__MATERIAL SUPPLIED__:

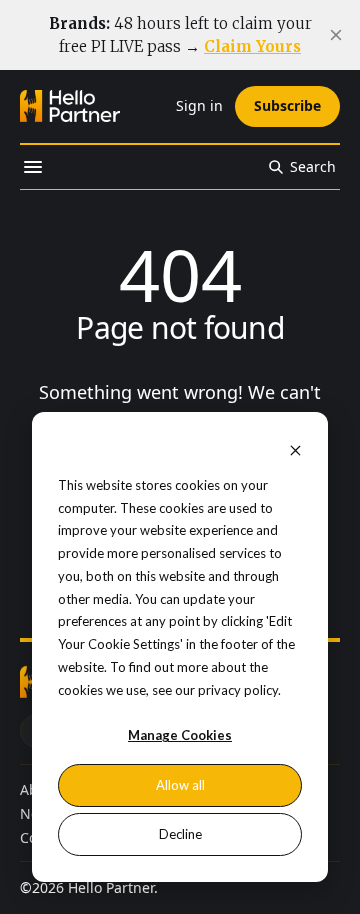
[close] (336, 35)
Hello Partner (111, 887)
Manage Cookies (180, 735)
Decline (180, 834)
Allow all (180, 785)
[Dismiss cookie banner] (295, 449)
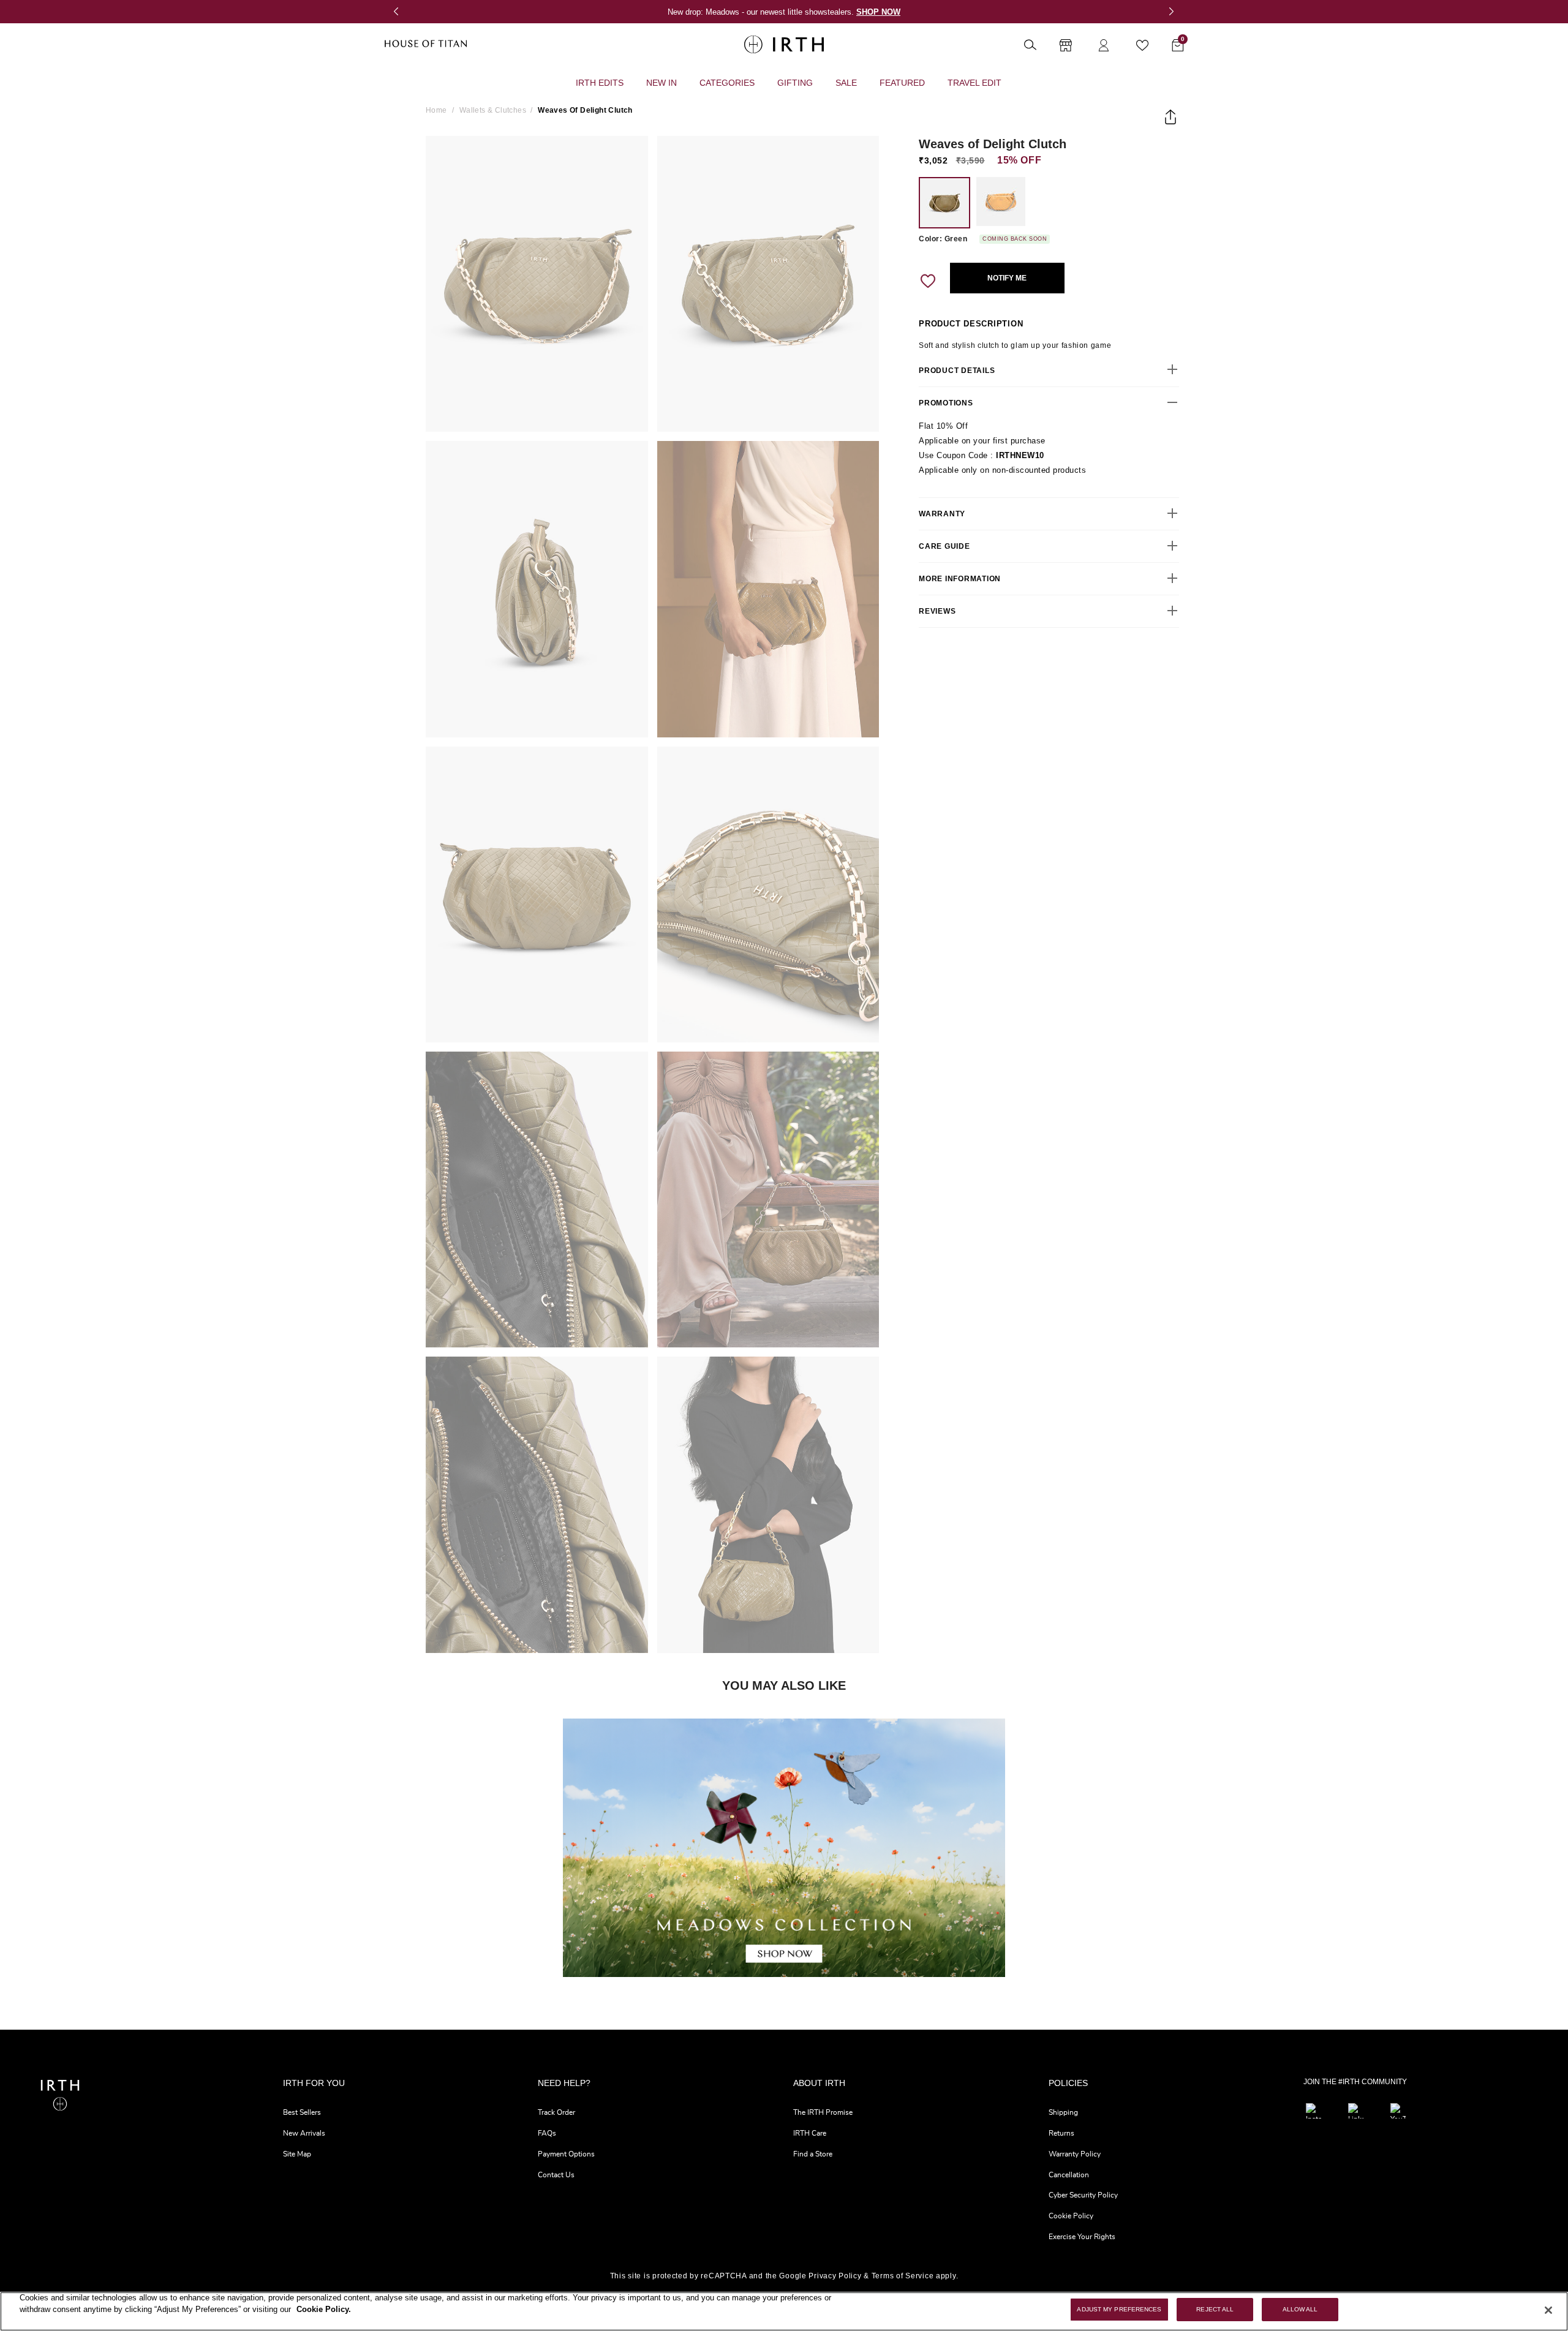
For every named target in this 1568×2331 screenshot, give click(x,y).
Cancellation (1069, 2174)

__YOUR ASSIGNMENT__:
What is needed is an exact copy of the lines from the one with "Decline (180, 834)" through the end of the data above, both included, minus any pictures.

__SOLUTION BELOW__:
Decline (180, 834)
Allow all (180, 785)
[Dismiss cookie banner] (295, 449)
For every named target in this 1568×2331 screenshot, give click(x,y).
Cancellation (1069, 2174)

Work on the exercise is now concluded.